Required work: Output the data exactly, with every line intact.

Records from a data source:

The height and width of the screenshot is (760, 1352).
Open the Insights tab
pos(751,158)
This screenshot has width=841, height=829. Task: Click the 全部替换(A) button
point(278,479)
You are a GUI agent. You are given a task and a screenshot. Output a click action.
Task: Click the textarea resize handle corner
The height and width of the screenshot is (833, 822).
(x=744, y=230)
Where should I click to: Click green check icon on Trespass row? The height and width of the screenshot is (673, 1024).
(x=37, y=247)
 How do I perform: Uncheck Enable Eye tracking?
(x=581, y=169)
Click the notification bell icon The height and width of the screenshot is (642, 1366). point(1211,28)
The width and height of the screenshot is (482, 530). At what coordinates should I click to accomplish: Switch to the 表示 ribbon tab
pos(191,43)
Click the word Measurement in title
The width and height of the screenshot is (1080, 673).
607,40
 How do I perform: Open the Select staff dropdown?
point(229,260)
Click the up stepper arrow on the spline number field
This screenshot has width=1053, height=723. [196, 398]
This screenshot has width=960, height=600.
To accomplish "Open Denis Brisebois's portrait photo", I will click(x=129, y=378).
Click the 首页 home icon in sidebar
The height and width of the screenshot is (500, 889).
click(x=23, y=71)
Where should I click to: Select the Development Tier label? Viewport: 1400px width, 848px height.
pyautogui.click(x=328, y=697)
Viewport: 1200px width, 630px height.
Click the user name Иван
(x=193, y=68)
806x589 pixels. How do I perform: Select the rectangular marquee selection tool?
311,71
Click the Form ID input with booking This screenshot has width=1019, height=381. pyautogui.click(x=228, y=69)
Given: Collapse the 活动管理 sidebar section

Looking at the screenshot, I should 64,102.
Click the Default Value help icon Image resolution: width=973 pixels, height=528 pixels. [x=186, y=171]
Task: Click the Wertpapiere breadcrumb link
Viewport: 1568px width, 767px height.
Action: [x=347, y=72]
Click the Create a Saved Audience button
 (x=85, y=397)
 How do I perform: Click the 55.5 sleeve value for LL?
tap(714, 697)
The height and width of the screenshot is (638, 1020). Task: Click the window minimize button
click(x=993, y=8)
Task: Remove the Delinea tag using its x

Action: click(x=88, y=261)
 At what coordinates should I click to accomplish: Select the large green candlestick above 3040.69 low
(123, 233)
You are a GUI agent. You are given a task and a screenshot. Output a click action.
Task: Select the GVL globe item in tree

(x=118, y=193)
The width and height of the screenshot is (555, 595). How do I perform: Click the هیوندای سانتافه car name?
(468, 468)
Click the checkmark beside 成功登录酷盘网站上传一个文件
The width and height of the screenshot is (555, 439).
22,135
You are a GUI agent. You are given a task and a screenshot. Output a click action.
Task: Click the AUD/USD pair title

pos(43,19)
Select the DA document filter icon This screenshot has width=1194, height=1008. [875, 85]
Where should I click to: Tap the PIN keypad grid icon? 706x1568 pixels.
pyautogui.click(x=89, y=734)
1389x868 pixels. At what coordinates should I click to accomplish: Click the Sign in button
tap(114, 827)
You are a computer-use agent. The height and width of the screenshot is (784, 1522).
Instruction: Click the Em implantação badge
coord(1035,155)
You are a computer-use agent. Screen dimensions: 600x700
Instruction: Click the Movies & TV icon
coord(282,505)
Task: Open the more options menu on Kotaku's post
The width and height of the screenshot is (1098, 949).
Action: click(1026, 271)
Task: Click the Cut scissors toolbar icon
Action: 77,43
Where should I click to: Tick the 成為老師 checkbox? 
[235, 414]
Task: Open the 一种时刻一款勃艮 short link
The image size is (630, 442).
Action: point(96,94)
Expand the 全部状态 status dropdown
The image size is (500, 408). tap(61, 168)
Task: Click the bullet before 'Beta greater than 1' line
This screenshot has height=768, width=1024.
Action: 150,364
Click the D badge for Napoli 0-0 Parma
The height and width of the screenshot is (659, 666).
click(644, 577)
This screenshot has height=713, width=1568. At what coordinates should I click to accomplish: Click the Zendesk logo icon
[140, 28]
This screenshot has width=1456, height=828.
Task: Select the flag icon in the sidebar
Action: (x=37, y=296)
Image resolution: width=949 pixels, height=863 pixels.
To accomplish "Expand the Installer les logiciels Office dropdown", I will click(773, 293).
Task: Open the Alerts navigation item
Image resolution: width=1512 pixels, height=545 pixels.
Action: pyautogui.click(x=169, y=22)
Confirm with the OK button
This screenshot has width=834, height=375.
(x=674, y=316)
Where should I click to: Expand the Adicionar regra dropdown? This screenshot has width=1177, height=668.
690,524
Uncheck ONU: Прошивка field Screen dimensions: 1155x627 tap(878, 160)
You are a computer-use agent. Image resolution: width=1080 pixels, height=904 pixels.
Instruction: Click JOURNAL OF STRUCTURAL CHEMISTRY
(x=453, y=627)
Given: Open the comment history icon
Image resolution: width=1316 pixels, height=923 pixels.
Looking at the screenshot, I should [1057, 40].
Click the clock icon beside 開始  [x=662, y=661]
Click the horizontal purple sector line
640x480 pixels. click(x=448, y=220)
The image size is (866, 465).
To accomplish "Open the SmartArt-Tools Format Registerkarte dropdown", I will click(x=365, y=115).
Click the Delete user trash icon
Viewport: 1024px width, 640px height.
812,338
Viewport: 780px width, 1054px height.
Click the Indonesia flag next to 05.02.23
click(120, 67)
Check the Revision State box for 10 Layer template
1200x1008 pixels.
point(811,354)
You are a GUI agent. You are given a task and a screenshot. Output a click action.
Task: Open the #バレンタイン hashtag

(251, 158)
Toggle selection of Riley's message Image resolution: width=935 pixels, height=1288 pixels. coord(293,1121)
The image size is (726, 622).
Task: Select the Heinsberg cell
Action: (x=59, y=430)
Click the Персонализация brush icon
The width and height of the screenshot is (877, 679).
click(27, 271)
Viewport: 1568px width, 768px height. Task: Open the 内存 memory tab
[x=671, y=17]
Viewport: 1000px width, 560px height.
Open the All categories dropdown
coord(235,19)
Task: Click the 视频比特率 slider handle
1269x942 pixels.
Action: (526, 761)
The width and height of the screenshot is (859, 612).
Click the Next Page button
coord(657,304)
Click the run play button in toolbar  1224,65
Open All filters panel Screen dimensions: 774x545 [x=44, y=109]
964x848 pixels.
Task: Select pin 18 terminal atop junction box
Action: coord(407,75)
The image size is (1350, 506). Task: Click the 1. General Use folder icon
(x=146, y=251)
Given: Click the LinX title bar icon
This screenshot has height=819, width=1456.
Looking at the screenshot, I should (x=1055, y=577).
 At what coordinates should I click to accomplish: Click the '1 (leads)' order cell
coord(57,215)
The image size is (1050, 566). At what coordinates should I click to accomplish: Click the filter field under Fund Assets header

Reply to the exercise:
The height and width of the screenshot is (760, 1352).
Open the Insights tab
pos(751,158)
This screenshot has width=841, height=829. Task: Click the 全部替换(A) button
point(278,479)
You are a GUI agent. You are given a task and a screenshot. Output a click action.
Task: Click the textarea resize handle corner
The height and width of the screenshot is (833, 822).
(x=744, y=230)
Where should I click to: Click green check icon on Trespass row? The height and width of the screenshot is (673, 1024).
(x=37, y=247)
 How do I perform: Uncheck Enable Eye tracking?
(x=581, y=169)
Click the notification bell icon The height and width of the screenshot is (642, 1366). point(1211,28)
The width and height of the screenshot is (482, 530). At what coordinates should I click to accomplish: Switch to the 表示 ribbon tab
pos(191,43)
Click the word Measurement in title
The width and height of the screenshot is (1080, 673).
607,40
 How do I perform: Open the Select staff dropdown?
point(229,260)
Click the up stepper arrow on the spline number field
This screenshot has width=1053, height=723. [196, 398]
This screenshot has width=960, height=600.
To accomplish "Open Denis Brisebois's portrait photo", I will click(x=129, y=378).
Click the 首页 home icon in sidebar
The height and width of the screenshot is (500, 889).
click(x=23, y=71)
Where should I click to: Select the Development Tier label? Viewport: 1400px width, 848px height.
pyautogui.click(x=328, y=697)
Viewport: 1200px width, 630px height.
Click the user name Иван
(x=193, y=68)
806x589 pixels. How do I perform: Select the rectangular marquee selection tool?
311,71
Click the Form ID input with booking This screenshot has width=1019, height=381. pyautogui.click(x=228, y=69)
Given: Collapse the 活动管理 sidebar section

Looking at the screenshot, I should 64,102.
Click the Default Value help icon Image resolution: width=973 pixels, height=528 pixels. [x=186, y=171]
Task: Click the Wertpapiere breadcrumb link
Viewport: 1568px width, 767px height.
Action: [x=347, y=72]
Click the Create a Saved Audience button
 (x=85, y=397)
 How do I perform: Click the 55.5 sleeve value for LL?
tap(714, 697)
The height and width of the screenshot is (638, 1020). Task: Click the window minimize button
click(x=993, y=8)
Task: Remove the Delinea tag using its x

Action: click(x=88, y=261)
 At what coordinates should I click to accomplish: Select the large green candlestick above 3040.69 low
(123, 233)
You are a GUI agent. You are given a task and a screenshot. Output a click action.
Task: Select the GVL globe item in tree

(x=118, y=193)
The width and height of the screenshot is (555, 595). How do I perform: Click the هیوندای سانتافه car name?
(468, 468)
Click the checkmark beside 成功登录酷盘网站上传一个文件
The width and height of the screenshot is (555, 439).
22,135
You are a GUI agent. You are given a task and a screenshot. Output a click action.
Task: Click the AUD/USD pair title

pos(43,19)
Select the DA document filter icon This screenshot has width=1194, height=1008. [875, 85]
Where should I click to: Tap the PIN keypad grid icon? 706x1568 pixels.
pyautogui.click(x=89, y=734)
1389x868 pixels. At what coordinates should I click to accomplish: Click the Sign in button
tap(114, 827)
You are a computer-use agent. The height and width of the screenshot is (784, 1522).
Instruction: Click the Em implantação badge
coord(1035,155)
You are a computer-use agent. Screen dimensions: 600x700
Instruction: Click the Movies & TV icon
coord(282,505)
Task: Open the more options menu on Kotaku's post
The width and height of the screenshot is (1098, 949).
Action: click(1026, 271)
Task: Click the Cut scissors toolbar icon
Action: 77,43
Where should I click to: Tick the 成為老師 checkbox? 
[235, 414]
Task: Open the 一种时刻一款勃艮 short link
The image size is (630, 442).
Action: point(96,94)
Expand the 全部状态 status dropdown
The image size is (500, 408). tap(61, 168)
Task: Click the bullet before 'Beta greater than 1' line
This screenshot has height=768, width=1024.
Action: 150,364
Click the D badge for Napoli 0-0 Parma
The height and width of the screenshot is (659, 666).
click(644, 577)
This screenshot has height=713, width=1568. At what coordinates should I click to accomplish: Click the Zendesk logo icon
[140, 28]
This screenshot has width=1456, height=828.
Task: Select the flag icon in the sidebar
Action: (x=37, y=296)
Image resolution: width=949 pixels, height=863 pixels.
To accomplish "Expand the Installer les logiciels Office dropdown", I will click(773, 293).
Task: Open the Alerts navigation item
Image resolution: width=1512 pixels, height=545 pixels.
Action: pyautogui.click(x=169, y=22)
Confirm with the OK button
This screenshot has width=834, height=375.
(x=674, y=316)
Where should I click to: Expand the Adicionar regra dropdown? This screenshot has width=1177, height=668.
690,524
Uncheck ONU: Прошивка field Screen dimensions: 1155x627 tap(878, 160)
You are a computer-use agent. Image resolution: width=1080 pixels, height=904 pixels.
Instruction: Click JOURNAL OF STRUCTURAL CHEMISTRY
(x=453, y=627)
Given: Open the comment history icon
Image resolution: width=1316 pixels, height=923 pixels.
Looking at the screenshot, I should [1057, 40].
Click the clock icon beside 開始  [x=662, y=661]
Click the horizontal purple sector line
640x480 pixels. click(x=448, y=220)
The image size is (866, 465).
To accomplish "Open the SmartArt-Tools Format Registerkarte dropdown", I will click(x=365, y=115).
Click the Delete user trash icon
Viewport: 1024px width, 640px height.
812,338
Viewport: 780px width, 1054px height.
Click the Indonesia flag next to 05.02.23
click(120, 67)
Check the Revision State box for 10 Layer template
1200x1008 pixels.
point(811,354)
You are a GUI agent. You are given a task and a screenshot. Output a click action.
Task: Open the #バレンタイン hashtag

(251, 158)
Toggle selection of Riley's message Image resolution: width=935 pixels, height=1288 pixels. coord(293,1121)
The image size is (726, 622).
Task: Select the Heinsberg cell
Action: (x=59, y=430)
Click the Персонализация brush icon
The width and height of the screenshot is (877, 679).
click(27, 271)
Viewport: 1568px width, 768px height. Task: Open the 内存 memory tab
[x=671, y=17]
Viewport: 1000px width, 560px height.
Open the All categories dropdown
coord(235,19)
Task: Click the 视频比特率 slider handle
1269x942 pixels.
Action: (526, 761)
The width and height of the screenshot is (859, 612).
Click the Next Page button
coord(657,304)
Click the run play button in toolbar  1224,65
Open All filters panel Screen dimensions: 774x545 [x=44, y=109]
964x848 pixels.
Task: Select pin 18 terminal atop junction box
Action: coord(407,75)
The image size is (1350, 506). Task: Click the 1. General Use folder icon
(x=146, y=251)
Given: Click the LinX title bar icon
This screenshot has height=819, width=1456.
Looking at the screenshot, I should (x=1055, y=577).
 At what coordinates should I click to accomplish: Click the '1 (leads)' order cell
coord(57,215)
The image size is (1050, 566). At what coordinates should I click to accomplish: Click the filter field under Fund Assets header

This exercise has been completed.